Cooper fills in what we already know about his conversation with Rove.
"As for Wilson's wife, I told the grand jury I was certain that Rove never used her name and that, indeed, I did not learn her name until the following week, when I either saw it in Robert Novak's column or Googled her, I can't recall which. Rove did, however, clearly indicate that she worked at the "agency"--by that, I told the grand jury, I inferred that he obviously meant the CIA and not, say, the Environmental Protection Agency. Rove added that she worked on "WMD" (the abbreviation for weapons of mass destruction) issues and that she was responsible for sending Wilson. This was the first time I had heard anything about Wilson's wife.
Perhaps most notable, is one line Cooper recalls that he said 'has been in my memory for two years.'
"I have a distinct memory of Rove ending the call by saying, 'I've already said too much,'" he wrote. "This could have meant he was worried about being indiscreet, or it could have meant he was late for a meeting or something else. I don't know, but that sign-off has been in my memory for two years."
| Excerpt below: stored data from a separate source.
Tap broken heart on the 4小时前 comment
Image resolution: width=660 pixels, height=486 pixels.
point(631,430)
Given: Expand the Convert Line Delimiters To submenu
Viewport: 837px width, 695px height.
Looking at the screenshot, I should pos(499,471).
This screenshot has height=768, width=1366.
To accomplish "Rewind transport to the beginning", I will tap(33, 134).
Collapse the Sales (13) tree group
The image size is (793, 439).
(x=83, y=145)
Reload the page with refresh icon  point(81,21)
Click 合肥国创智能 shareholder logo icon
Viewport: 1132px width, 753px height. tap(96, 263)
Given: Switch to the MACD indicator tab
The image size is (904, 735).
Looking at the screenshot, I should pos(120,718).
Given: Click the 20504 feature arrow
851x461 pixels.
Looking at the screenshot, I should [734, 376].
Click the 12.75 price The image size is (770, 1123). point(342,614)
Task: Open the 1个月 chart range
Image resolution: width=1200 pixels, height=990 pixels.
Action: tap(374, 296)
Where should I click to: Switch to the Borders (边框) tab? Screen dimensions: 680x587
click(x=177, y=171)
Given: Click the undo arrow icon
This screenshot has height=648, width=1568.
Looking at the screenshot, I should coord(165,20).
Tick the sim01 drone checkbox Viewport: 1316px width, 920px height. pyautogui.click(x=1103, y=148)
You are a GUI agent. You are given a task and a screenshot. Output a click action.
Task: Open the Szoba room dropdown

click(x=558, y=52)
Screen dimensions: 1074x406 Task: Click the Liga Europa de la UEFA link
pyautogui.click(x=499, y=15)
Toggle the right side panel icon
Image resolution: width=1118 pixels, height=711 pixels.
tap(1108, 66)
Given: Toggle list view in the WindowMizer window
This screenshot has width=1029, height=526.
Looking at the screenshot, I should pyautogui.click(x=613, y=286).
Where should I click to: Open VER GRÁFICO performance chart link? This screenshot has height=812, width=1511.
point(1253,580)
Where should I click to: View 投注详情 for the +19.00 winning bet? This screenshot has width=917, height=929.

This was actually my second testimony for the special prosecutor. In August 2004, I gave limited testimony about my conversations with Scooter Libby. Libby had also given me a specific waiver, and I gave a deposition in the office of my attorney. I have never discussed that conversation until now. In that testimony, I recounted an on-the-record conversation with Libby that moved to background. On the record, he denied that Cheney knew about or played any role in the Wilson trip to Niger. On background, I asked Libby if he had heard anything about Wilson's wife sending her husband to Niger. Libby replied, "Yeah, I've heard that too," or words to that effect. Like Rove, Libby never used Valerie Plame's name.
Where's the case going?
"Did Fitzgerald's questions give me a sense of where the investigation is heading? Perhaps," he pens. "Maybe Fitzgerald is interested in whether Rove knew her CIA ties through a person or through a document."
And he sums up.
"So did Rove leak Plame's name to me, or tell me she was covert?" he scores. "No. Was it through my conversation with Rove that I learned for the first time that Wilson's wife worked at the CIA and may have been responsible for sending him? Yes. Did Rove say that she worked at the "agency" on "WMD"? Yes. When he said things would be declassified soon, was that itself impermissible? I don't know. Is any of this a crime? Beats me. At this point, I'm as curious as anyone else to see what Patrick Fitzgerald has."